July 4, 2025 Breaking News, Latest News, and Videos

California Business Climate: Market Says It’s Pretty Good:

The drumbeat from Republican politicians, governors of states like Texas and Florida and from independent relocation consultants seems constant: California’s business climate stinks; high taxes and heavy regulation are driving businesses and jobs out of this state.

These folks note that companies big and small, from Toyota and Nissan to Buck Knives, have announced they are moving corporate offices out of California to low-tax, low-regulation, low-wage states.

They also harp on the fact that more Californians move to other states than residents of other states move here, a phenomenon that’s far weaker now than at the height of the recession five years ago.

All this, they say, adds up to a lousy business climate, one which cries out for less regulation, lower corporate and capital gain taxes and a laissez faire attitude toward virtually anything business wants to do, a la Texas. In fact, the business-funded Tax Foundation ranks this state’s tax structure the third worst for business and its regulatory environment eighth worst.

But wait. At the same time that California was allegedly losing jobs, unemployment declined from a peak of 12.4 percent four years ago to 6.8 percent this spring, the biggest reduction of any state. California also produced more new jobs in that time than any other state, by far.

In fact, reports Bloomberg News, one major barometer of business health that is purely market driven and rarely subject to influence peddling says California is far and away the best state for business. Better – and bigger – than almost all countries.

That barometer is the stock market. It turns out that while the folks Gov. Jerry Brown likes to call “declinists” have steadily bemoaned California’s alleged plight, stock traders moved by the profit motive and not by propaganda were saying it’s just not so.

The 63 companies in the Standard & Poors 500 index headquartered in California produced the best returns of the five states with the largest populations. Since the beginning of 2011, those companies produced a 134 percent return on investments, more than doubling in book value. The closest big-state challenger to that remarkable performance was Florida, where S&P companies had an 82 percent return. Texas companies gave investors a mere 52 percent return on investment. Not bad, but not nearly up to California’s performance.

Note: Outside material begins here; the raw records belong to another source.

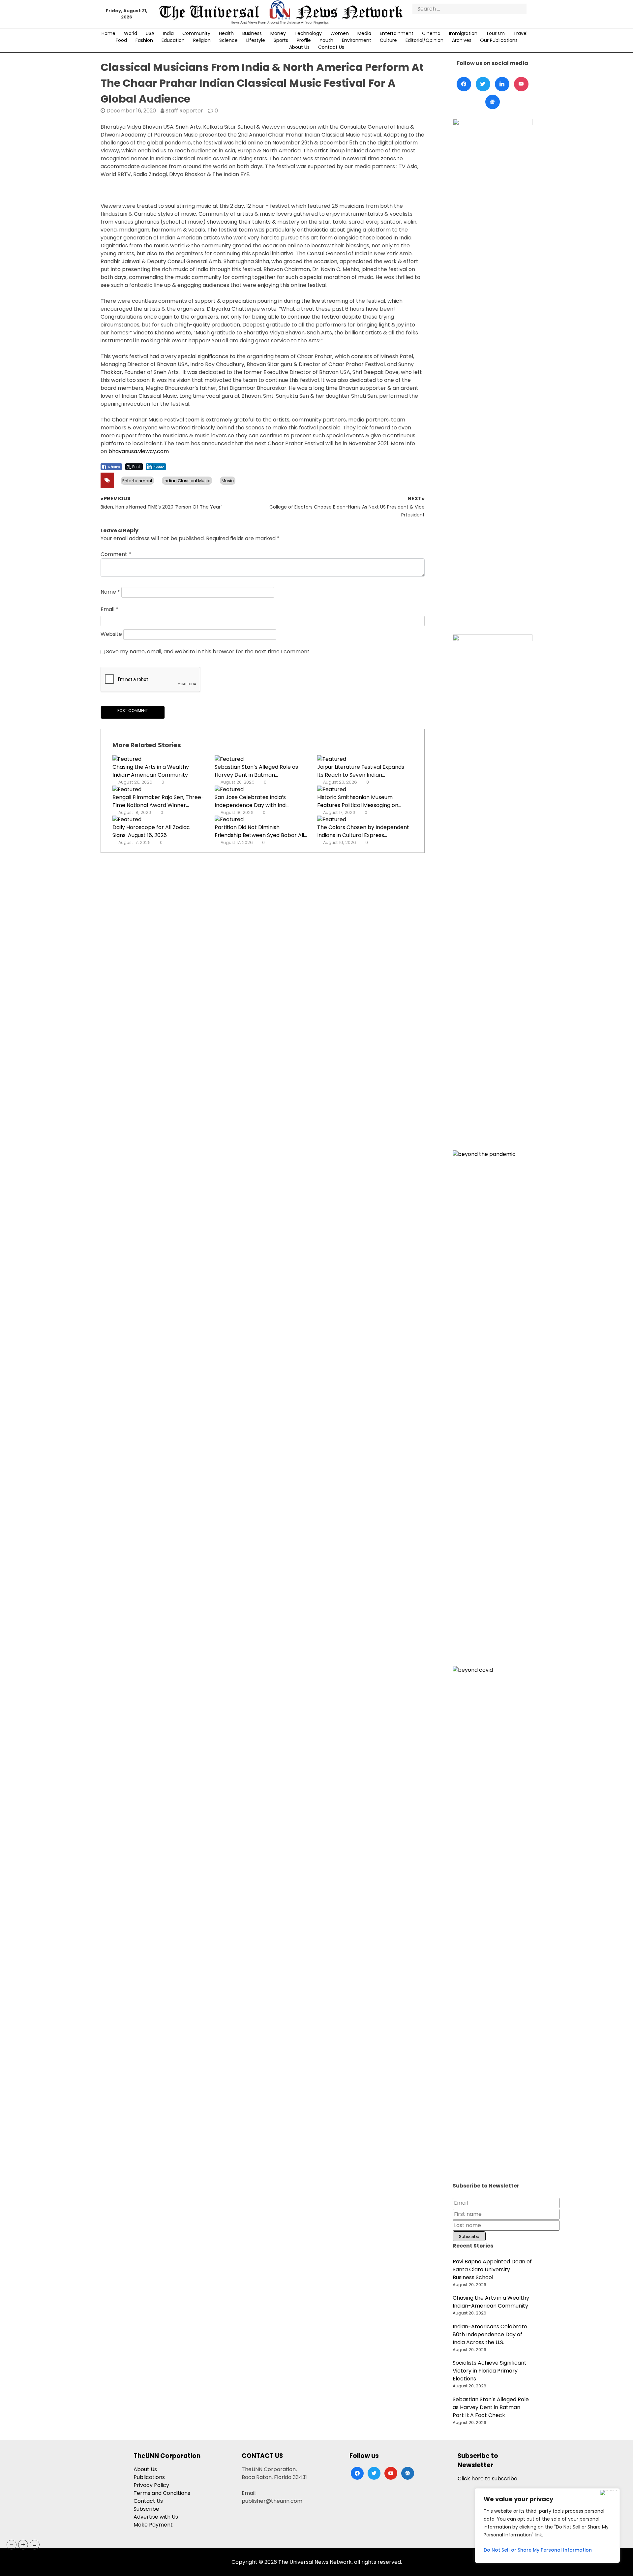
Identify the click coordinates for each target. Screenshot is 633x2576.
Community (196, 33)
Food (121, 40)
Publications (149, 2477)
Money (278, 33)
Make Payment (153, 2525)
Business (252, 33)
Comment (116, 554)
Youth (326, 40)
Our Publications (499, 40)
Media (364, 33)
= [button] (34, 2544)
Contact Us (331, 47)
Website (111, 634)
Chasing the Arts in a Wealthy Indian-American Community (150, 771)
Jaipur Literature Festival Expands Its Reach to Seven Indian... (360, 771)
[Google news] (492, 102)
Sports (281, 40)
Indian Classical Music (187, 481)
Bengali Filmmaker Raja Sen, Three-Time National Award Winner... (158, 801)
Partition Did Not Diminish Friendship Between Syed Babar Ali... (261, 831)
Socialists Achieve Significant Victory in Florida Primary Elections (490, 2370)
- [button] (12, 2544)
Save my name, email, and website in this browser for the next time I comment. (208, 651)
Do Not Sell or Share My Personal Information (538, 2550)
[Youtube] (521, 84)
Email (109, 609)
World (130, 33)
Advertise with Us (156, 2517)
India (168, 33)
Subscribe (146, 2509)
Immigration (463, 33)
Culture (388, 40)
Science (228, 40)
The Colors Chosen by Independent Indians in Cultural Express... (363, 831)
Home (108, 33)
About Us (299, 47)
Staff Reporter (184, 110)
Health (226, 33)
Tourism (495, 33)
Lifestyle (255, 40)
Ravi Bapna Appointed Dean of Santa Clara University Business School (492, 2269)
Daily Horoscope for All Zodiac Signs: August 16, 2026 (151, 831)
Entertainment (396, 33)
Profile (304, 40)
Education (173, 40)
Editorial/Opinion (424, 40)
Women (339, 33)
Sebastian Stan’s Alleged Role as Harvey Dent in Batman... (256, 771)
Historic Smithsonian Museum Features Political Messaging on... (359, 801)
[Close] (608, 2492)
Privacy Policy (151, 2485)
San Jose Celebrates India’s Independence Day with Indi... (252, 801)
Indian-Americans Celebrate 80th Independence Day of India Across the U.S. (490, 2334)
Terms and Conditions (162, 2493)
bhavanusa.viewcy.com (138, 451)
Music (228, 481)
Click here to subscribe (487, 2478)
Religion (202, 40)
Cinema (431, 33)
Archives (461, 40)
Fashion (144, 40)
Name (110, 592)
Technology (308, 33)
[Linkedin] (502, 84)
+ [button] (23, 2544)
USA (150, 33)
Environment (356, 40)
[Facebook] (463, 84)
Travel (520, 33)
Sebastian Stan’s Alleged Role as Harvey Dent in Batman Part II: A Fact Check (491, 2407)
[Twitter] (483, 84)
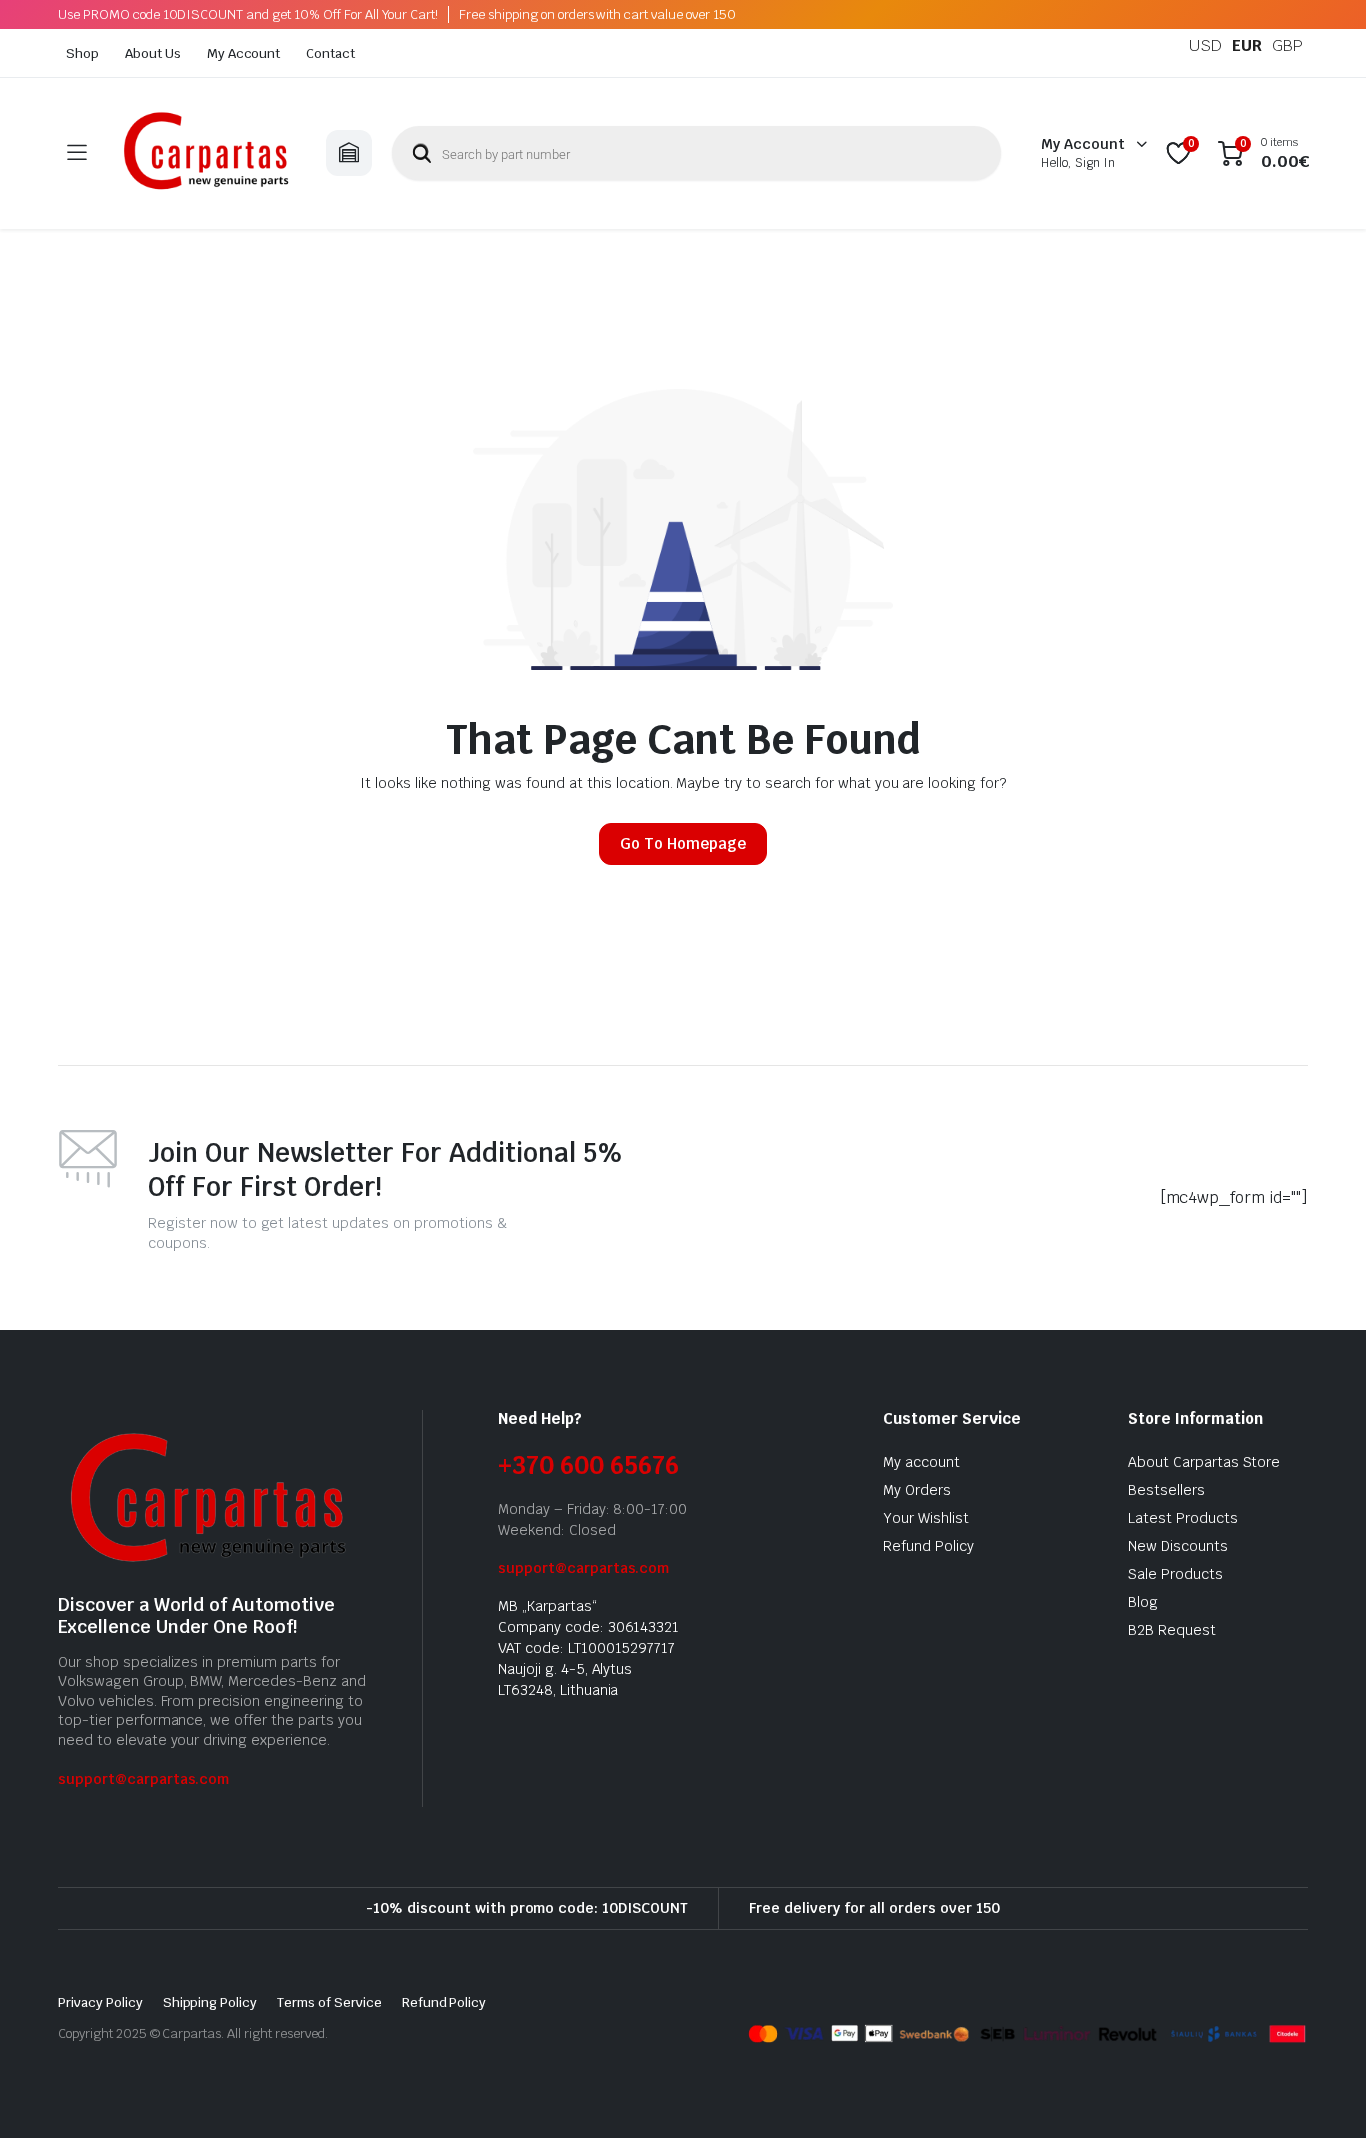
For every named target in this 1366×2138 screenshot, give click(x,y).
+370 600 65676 (588, 1465)
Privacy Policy (100, 2002)
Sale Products (1175, 1574)
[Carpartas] (206, 153)
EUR (1247, 45)
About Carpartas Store (1204, 1462)
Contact (330, 53)
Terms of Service (329, 2002)
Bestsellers (1166, 1490)
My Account (244, 53)
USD (1205, 45)
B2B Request (1172, 1630)
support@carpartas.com (143, 1779)
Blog (1143, 1602)
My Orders (917, 1490)
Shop (82, 53)
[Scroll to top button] (1321, 2093)
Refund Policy (928, 1546)
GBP (1287, 45)
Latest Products (1183, 1518)
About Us (153, 53)
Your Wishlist (926, 1518)
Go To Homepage (683, 843)
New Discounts (1178, 1546)
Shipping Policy (210, 2002)
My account (921, 1462)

The California companies posting this performance are in fields from health care to biotech, energy to electronics. Companies making consumer staples, including agriculture, were among the healthiest, seeing the value of their stocks triple over the last four years, Bloomberg said.

Their promise for the future is best, too, because California companies spent far more than firms in other places on research and development – betting on their futures. Of the 122 outfits in Bloomberg’s America’s Clean Technology Index, 26 are in California, more than 20 percent. They spent an average of $118 million, or one-fourth of their sales, on R&D, compared with an average of 9.4 percent for companies elsewhere.

While all this was going on, California was climbing back into seventh place among all countries, with only six nations – one of them comprising the rest of America – boasting higher gross national products. That means the state, ranked as high as sixth before the rise of China, has surpassed the huge production of Brazil.

And 33 California companies are among the 500 largest in the world. Meanwhile, of the 123 Americans among the world’s 400 richest people, 28 live in California, meaning high taxes are no deterrent to the super rich – perhaps because many of them manage to evade most of those levies.

And what about the fact that six Californians leave the state for every five who move here? It turns out, reports the real estate website Trulia, that has more to do with housing prices than anything else.

Stock market and job growth has helped drive California prices ever higher, with a family income of about $140,000 needed to support buying the median San Francisco Bay area home, and $89,000 needed in the Los Angeles area. With home prices exponentially lower elsewhere, it’s no wonder some homeowners choose to cash out at the same time California’s wealthy, newcomers and long-timers alike, keep driving prices up in many places.

Put it all together, and things are far from perfect, but the picture is a whole lot brighter than what’s painted by politicians who so often try to win votes by putting California down.